I decided to dust off my keyboard today and talk just a little bit about why this blog and my opinions on life insurance underwriting have hit home, struck deep, rang the bell and put life insurance back on the table for so many who are able to translate and follow my rants and meanderings. Life insurance can be one of the easiest contract transactions you’ll ever participate in or it can turn into one of those experiences that raise your blood pressure every time you talk or even think about it.

Let’s just start with the guts of the whole life insurance idea, the mortality or actuarial risk. The company looks over all of the information they have gathered on you and they decide if you fit into their preferred plus (best rate class) or, for instance, their preferred (second best rate class). It doesn’t sound like that big of a deal when you say best rate or second best rate, but just keep in mind for a minute that, on average, the difference in cost between those two level is about 30%. In the real world if one life insurance policy costs you, the customer, 30% more than an identical life insurance policy, logic would say that the company must perceive a 30% higher risk with you over someone who gets their best rate.

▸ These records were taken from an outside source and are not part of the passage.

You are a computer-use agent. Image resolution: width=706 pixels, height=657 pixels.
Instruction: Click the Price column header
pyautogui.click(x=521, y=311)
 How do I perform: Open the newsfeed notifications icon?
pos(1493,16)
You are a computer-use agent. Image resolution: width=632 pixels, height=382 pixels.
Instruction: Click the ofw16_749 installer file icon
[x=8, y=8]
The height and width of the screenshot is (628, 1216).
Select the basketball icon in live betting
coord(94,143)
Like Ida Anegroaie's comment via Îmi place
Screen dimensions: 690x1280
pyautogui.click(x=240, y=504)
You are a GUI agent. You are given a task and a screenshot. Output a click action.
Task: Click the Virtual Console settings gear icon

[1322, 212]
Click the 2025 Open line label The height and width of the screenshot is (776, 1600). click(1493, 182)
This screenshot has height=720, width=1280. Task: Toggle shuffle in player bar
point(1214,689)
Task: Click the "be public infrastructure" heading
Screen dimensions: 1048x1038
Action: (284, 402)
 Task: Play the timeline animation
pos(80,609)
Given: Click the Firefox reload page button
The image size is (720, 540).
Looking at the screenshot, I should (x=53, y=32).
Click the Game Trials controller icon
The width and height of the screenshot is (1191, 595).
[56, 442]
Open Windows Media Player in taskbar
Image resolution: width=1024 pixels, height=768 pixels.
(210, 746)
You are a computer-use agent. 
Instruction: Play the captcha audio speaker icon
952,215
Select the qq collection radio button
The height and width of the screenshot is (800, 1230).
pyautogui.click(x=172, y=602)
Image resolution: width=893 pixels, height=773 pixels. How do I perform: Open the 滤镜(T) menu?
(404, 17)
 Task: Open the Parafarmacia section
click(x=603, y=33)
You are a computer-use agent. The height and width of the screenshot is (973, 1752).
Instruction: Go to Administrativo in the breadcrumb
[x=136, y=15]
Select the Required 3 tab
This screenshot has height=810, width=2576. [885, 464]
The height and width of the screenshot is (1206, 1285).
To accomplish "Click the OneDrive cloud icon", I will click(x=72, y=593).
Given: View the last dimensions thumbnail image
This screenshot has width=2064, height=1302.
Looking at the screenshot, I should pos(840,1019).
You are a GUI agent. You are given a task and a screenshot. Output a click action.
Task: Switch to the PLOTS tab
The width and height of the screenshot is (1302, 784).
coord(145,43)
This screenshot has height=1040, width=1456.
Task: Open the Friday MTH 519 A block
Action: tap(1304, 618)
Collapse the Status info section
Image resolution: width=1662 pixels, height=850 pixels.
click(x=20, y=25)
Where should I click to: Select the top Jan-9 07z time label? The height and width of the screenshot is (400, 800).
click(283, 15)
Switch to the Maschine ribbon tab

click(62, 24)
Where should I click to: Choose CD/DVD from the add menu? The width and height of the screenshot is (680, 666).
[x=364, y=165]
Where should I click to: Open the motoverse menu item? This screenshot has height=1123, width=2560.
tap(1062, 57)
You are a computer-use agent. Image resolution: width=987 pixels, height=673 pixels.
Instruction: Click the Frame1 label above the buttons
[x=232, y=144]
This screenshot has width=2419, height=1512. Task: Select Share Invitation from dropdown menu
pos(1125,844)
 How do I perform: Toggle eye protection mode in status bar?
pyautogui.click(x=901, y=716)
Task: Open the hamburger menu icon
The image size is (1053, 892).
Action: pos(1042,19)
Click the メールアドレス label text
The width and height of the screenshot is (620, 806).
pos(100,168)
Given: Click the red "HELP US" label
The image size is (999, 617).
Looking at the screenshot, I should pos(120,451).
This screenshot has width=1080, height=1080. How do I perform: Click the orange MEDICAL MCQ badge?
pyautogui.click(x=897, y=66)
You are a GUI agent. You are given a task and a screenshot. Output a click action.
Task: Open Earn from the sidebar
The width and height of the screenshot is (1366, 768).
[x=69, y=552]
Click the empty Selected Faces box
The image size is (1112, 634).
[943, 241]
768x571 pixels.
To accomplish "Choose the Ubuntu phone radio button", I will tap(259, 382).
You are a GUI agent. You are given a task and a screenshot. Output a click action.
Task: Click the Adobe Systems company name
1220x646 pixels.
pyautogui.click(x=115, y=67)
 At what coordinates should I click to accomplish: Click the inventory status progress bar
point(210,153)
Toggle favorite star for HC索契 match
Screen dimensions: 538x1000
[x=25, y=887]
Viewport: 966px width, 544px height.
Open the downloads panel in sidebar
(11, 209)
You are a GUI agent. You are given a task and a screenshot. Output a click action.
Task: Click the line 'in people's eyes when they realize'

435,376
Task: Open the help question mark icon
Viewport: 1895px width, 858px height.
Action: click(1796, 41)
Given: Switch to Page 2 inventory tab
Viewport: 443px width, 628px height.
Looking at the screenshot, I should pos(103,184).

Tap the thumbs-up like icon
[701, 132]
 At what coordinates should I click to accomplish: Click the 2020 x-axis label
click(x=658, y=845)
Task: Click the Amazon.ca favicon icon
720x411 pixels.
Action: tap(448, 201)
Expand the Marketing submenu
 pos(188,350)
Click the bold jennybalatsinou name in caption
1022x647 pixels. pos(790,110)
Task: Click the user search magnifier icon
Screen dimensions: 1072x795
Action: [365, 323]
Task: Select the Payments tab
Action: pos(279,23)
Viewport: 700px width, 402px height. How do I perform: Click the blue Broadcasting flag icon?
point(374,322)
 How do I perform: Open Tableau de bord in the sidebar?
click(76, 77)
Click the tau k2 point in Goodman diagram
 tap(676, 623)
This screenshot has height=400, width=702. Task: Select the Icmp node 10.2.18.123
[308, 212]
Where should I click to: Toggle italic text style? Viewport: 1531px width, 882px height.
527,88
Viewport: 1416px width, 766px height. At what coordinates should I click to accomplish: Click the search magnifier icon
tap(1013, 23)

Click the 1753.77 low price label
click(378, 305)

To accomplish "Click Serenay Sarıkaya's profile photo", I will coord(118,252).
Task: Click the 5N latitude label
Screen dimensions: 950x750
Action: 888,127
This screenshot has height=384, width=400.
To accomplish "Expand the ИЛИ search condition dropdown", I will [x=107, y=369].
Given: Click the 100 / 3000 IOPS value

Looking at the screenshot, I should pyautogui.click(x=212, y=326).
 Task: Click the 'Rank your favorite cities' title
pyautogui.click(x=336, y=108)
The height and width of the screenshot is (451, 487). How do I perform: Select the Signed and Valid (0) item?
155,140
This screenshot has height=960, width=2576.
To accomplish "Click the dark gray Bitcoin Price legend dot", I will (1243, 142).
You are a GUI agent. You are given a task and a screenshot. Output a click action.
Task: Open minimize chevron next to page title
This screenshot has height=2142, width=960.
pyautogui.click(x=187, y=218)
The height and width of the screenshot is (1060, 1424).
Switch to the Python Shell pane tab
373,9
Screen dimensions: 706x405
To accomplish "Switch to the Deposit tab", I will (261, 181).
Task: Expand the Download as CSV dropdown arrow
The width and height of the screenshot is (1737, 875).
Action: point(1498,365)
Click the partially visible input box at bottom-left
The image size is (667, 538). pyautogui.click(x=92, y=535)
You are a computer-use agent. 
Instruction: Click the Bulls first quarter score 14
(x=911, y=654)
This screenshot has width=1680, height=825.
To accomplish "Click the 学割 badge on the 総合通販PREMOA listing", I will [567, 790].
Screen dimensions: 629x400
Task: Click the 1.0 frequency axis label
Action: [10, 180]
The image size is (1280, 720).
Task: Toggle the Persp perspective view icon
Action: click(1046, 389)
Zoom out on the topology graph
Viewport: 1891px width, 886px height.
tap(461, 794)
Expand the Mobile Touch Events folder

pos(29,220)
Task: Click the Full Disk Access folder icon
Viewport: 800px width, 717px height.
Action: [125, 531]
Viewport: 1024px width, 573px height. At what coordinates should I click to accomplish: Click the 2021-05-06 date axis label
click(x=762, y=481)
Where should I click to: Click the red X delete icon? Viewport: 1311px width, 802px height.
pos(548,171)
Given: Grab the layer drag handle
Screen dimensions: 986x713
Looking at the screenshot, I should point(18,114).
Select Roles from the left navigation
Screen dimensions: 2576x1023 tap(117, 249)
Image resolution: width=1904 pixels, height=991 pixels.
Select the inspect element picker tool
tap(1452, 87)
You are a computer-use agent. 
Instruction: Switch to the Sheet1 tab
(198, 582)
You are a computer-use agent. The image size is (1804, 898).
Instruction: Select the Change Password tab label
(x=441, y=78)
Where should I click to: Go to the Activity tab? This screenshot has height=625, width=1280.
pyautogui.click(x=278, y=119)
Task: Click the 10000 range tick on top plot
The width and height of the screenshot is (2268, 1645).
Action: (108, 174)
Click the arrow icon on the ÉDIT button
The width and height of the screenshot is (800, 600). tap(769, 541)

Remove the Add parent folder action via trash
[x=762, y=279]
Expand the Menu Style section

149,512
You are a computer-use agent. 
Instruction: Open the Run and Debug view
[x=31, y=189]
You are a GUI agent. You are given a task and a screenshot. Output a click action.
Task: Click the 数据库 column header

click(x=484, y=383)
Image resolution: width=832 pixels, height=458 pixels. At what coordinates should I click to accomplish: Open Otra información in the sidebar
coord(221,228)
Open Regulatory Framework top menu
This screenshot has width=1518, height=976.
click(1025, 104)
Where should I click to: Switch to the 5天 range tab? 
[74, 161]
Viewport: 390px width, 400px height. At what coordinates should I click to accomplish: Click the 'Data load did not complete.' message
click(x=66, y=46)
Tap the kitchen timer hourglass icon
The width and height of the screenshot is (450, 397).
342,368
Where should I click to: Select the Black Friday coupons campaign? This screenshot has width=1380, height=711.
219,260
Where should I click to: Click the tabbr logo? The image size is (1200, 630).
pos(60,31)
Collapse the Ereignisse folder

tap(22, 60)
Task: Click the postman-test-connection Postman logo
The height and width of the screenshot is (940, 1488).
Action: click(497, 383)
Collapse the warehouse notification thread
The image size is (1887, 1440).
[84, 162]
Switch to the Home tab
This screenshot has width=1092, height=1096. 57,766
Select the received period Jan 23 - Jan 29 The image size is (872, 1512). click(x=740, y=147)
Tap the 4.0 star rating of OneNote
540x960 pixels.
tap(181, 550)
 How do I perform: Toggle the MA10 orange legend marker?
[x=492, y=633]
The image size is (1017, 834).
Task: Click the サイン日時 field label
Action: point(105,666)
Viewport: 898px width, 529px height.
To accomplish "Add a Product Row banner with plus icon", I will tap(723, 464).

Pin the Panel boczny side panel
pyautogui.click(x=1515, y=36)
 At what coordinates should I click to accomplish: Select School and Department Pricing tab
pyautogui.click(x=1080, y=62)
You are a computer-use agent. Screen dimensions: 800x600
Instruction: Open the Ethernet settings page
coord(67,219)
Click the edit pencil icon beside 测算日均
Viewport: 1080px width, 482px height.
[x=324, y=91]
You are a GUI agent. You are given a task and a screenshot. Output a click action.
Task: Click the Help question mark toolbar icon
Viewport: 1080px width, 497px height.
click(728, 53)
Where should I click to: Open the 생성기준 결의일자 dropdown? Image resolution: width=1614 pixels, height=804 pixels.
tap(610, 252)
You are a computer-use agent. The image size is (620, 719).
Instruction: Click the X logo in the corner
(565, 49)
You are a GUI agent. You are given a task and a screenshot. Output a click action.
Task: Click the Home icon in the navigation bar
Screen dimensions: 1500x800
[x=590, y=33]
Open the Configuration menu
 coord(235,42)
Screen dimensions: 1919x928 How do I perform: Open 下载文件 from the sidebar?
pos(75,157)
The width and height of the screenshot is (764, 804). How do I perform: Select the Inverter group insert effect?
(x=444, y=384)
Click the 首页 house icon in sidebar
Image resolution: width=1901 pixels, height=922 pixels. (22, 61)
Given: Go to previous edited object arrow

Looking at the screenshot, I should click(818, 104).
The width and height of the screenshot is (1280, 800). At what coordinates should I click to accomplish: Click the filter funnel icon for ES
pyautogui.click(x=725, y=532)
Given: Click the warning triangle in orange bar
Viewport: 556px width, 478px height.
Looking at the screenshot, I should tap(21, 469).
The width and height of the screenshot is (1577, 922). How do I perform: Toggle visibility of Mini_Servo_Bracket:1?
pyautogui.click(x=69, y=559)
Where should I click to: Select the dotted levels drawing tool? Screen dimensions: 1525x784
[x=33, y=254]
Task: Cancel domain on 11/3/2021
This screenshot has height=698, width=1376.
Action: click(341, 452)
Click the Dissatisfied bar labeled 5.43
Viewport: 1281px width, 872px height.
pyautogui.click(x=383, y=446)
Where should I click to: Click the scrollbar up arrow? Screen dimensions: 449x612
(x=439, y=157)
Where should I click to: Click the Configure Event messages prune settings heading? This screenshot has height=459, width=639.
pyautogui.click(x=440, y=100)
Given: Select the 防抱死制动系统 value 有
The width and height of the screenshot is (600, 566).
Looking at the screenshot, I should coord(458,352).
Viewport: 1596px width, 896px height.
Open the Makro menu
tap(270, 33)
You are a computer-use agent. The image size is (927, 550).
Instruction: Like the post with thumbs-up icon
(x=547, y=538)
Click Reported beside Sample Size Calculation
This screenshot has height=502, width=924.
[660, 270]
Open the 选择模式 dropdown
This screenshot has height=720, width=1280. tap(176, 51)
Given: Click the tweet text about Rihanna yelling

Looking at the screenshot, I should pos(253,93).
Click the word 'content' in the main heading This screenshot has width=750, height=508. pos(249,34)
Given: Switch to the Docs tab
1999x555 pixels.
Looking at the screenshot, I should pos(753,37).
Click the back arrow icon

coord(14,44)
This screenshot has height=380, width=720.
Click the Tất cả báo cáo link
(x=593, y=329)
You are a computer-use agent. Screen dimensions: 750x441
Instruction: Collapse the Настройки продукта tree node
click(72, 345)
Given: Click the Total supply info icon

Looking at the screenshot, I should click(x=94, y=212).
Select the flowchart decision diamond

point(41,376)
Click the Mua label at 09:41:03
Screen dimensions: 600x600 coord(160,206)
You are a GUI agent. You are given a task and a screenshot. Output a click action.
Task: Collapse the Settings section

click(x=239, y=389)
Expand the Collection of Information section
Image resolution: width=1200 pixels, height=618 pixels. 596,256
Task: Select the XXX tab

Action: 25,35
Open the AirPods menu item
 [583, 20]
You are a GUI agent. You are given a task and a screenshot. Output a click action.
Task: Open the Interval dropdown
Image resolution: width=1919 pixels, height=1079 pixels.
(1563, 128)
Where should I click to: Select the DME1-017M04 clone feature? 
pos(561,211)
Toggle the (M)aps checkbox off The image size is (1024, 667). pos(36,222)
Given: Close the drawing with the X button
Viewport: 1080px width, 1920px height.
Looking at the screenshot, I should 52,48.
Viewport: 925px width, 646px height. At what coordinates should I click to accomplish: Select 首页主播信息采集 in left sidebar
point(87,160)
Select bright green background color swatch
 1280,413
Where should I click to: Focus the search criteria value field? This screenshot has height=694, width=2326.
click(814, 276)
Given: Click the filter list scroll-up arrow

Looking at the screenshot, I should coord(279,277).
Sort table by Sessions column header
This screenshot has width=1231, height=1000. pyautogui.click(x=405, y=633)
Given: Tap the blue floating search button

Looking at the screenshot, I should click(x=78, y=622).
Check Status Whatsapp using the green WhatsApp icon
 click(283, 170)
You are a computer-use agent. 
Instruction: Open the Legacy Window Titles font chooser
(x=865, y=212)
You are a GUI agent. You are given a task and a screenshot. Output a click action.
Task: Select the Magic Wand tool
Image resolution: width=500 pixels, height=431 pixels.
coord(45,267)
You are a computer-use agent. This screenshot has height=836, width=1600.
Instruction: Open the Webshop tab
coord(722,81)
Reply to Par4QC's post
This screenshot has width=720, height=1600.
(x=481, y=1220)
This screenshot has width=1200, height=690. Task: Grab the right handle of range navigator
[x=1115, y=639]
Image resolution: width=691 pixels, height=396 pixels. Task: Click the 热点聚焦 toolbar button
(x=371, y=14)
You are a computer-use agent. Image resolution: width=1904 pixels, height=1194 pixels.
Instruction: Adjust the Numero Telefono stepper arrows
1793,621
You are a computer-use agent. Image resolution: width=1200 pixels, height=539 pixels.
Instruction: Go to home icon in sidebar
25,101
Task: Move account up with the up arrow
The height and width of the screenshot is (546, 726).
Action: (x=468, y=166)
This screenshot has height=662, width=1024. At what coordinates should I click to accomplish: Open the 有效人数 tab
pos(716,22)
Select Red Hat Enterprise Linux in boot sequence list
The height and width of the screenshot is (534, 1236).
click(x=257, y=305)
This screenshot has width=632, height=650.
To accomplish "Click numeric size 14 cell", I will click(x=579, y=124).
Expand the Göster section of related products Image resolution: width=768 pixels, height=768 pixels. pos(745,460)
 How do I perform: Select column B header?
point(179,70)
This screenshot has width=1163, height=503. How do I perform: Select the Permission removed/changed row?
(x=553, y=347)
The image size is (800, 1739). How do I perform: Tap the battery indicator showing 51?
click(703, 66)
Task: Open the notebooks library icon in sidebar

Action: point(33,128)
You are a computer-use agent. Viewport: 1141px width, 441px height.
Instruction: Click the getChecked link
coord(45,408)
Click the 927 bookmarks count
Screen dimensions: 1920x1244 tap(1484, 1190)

But a real life example kind of makes me know for a fact that it doesn’t take 30% more risk to cost you 30% more for your life insurance. Most people are familiar with cholesterol and HDL (good cholesterol) and the cholesterol ratio where you divide the first one by the second one. For instance, if you have a total cholesterol of 200 and HDL of 50 you would have a ratio of 4.0. The cutoff for the best rate class for a lot of companies is 5.0 (200 total and HDL 40). So what happens if your ratio is 5.1? (200 total and HDL 39.2) In the real life insurance world the company approves the policy at their second best rate and adds 30% to the cost. It’s what their guidelines say to do.

But the real frustration for life insurance customers, agents and the better underwriters is that we all know there isn’t a 30% increase in mortality risk. This is an “OH so sweet spot” for life insurance companies because they know there is no discernible difference in mortality but they get to charge as if there is. Their argument is that they have to draw a line somewhere and if they allow movement for their best rate, where will their argument be 3 or 4 rate classes deep?

Bottom line. Plenty of companies have figured this challenge out by crediting and debiting healthy points for things like exercise, being a non smoker, good family history, etc. If you have questions about how you can fix just barely missing a rate class, call or email me directly. My name is Ed Hinerman. Let’s talk.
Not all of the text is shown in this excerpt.